At that, Linden thought she would surely break. She had already endured too much. In Brinn’s eyes, she saw her flight from Covenant during his venom-relapse returning to impugn her. And Brinn also knew that she had declined to protect Covenant from Infelice’s machinations. The First had not omitted that fact from her tale. For a moment, Linden could not speak through the culpability which clogged her throat.
But the past was unalterable; and for the present no one had the right to judge her. Brinn could not see Covenant deeply enough to judge her. Covenant’s plight was hers to assess—and to meet as she saw fit. Gritting her control so hard that it ached in the bones of her skull, she said, “Not here.
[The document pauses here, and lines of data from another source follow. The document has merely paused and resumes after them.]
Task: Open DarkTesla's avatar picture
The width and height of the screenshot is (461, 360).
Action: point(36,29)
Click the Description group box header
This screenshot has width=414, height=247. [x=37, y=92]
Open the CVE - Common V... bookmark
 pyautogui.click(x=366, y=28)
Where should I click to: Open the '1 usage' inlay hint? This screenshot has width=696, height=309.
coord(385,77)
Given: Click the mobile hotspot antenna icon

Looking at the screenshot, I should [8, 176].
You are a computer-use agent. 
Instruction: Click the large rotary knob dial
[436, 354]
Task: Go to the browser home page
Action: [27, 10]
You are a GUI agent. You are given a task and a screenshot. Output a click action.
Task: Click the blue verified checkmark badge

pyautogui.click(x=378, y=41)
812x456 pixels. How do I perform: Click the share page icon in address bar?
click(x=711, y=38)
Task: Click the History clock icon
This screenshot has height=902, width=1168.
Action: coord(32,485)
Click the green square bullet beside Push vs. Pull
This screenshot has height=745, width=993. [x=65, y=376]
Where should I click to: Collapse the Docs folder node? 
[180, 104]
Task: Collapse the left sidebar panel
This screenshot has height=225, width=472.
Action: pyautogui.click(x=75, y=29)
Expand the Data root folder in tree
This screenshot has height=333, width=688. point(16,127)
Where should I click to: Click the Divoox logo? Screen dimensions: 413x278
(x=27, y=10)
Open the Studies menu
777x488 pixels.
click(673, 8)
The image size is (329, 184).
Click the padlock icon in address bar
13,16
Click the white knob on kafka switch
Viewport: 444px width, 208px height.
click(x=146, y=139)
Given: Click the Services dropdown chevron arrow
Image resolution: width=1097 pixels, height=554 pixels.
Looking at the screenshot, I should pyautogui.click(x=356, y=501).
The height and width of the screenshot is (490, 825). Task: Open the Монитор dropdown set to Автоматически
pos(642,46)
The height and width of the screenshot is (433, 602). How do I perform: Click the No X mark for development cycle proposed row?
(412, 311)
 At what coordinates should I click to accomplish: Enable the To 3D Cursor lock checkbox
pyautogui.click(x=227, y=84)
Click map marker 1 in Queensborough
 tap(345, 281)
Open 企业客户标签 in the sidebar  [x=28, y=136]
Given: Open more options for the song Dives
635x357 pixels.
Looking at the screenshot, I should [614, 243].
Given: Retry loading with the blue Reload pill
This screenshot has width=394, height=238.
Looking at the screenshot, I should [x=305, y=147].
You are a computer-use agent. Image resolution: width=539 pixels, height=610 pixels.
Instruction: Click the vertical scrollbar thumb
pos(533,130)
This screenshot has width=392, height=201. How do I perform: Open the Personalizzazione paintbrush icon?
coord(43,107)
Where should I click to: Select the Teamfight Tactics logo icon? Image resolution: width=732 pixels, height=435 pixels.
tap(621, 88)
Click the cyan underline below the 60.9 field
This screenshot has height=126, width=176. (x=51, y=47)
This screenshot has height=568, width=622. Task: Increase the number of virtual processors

Not now. What’s happened to him is like amnesia. There’s a chance it’ll heal itself. But even if it doesn’t—even if I have to do something about it—I’m not going to take the risk here. Where the Elohim can tamper with anything.” And Vain might be running out of time. “If I’m not completely careful—” She faltered as she remembered the darkness behind his eyes. “I might extinguish what’s left.”
Brinn did not blink. His stare said flatly that this argument was just another refusal, as unworthy of Covenant as all the others. Despairingly, Linden turned back to the First.
“I know what I’m doing. Maybe I’ve already failed too often. Maybe none of you can trust me. But I’m not losing my mind.” In her ears, her insistence sounded like the frail pleading of a child. “We’ve got to get out of here. Go back to the ship. Leave.” With all her determination, she refrained from shouting, Don’t you understand? That’s the only way we can help Vain! “We’ve got to do it now.”
The First debated within herself. Both Honninscrave and Seadreamer looked studiously elsewhere, unwilling to take sides in this conflict. But Pitchwife watched Linden as if he were remembering Mistweave. And when the First spoke, he smiled like the lighting of a candle in a dark room.
Dourly she said, “Very well. I accept your command in this. Though I can fathom little concerning you, you are the Chosen. And I have seen evidence of strange strength in you, when strength was least looked for. We will return to Starfare’s Gem.”
Abruptly she addressed the Haruchai. “I make no claim upon your choosing. But I ask you to accompany us. Vain lies beyond your reach. And the Giantfriend and the Chosen require every aid.”
Brinn cocked his head slightly as if he were listening to a silent consultation. Then he said, “Our service was given to the ur-Lord—and to Linden Avery in the ur-Lord’s name. Though we mislike that Vain should be abandoned, we will not gainsay you.”
That Vain should be abandoned. Linden groaned. Every word the Haruchai uttered laid another crime to her charge. More blood on her hands, though she had taken an oath to save every life she could. Maybe Brinn was right. Maybe her decision was just another denial. Or worse. Are you not evil?
But she was suddenly too weak to say anything else. The sunlight blurred her sight like sweat. When Cail offered her his arm, she accepted it because she had no choice. She felt unable to support herself. As she joined her companions moving along the River Callowwail toward Woodenwold and the anchorage of Starfare’s Gem, she was half-blind with sunlight and frailty, and with the extremity of her need to be right.
The maidan seemed to stretch out forever ahead of her. Only the cumulative rush of the River marked the expanse, promising that the grass was not like Elemesnedene, not featureless and unending, Cail’s assistance was bitter and necessary to her. She could not comprehend the gentleness of his aid. Perhaps it was this quality of the Haruchai which had driven Kevin Landwaster to the Ritual of Desecration; for how could he have sustained his self-respect when he had such beings as the Bloodguard to serve him?
The Callowwail reflected blue in turbulent pieces back at the sky. She clung to her own self-respect by considering images of Vain, seeking to remember everything he had done. He had remained passive when the demented Coursers had driven him into a quagmire in Sarangrave Flat. And yet he had found a way to rejoin the company. And surely he had chosen to hazard Elemesnedene for his own secret reasons?
Slowly her sight cleared. Now she could see the splendid autumn of Woodenwold rising before her. Soon she and her companions would be among the trees. Soon—
The sudden fierce clanging of the bells staggered her. Except for Cail’s grasp, she would have fallen. The Elohim had been silent since her expulsion from the clachan; but now the bells were outraged and desperate in her mind, clamoring woe and fury.
Pitchwife came to her, helped Cail uphold her. “Chosen?” he asked softly, urgently. “What harms you?” His tone reflected the stricken pallor of her countenance.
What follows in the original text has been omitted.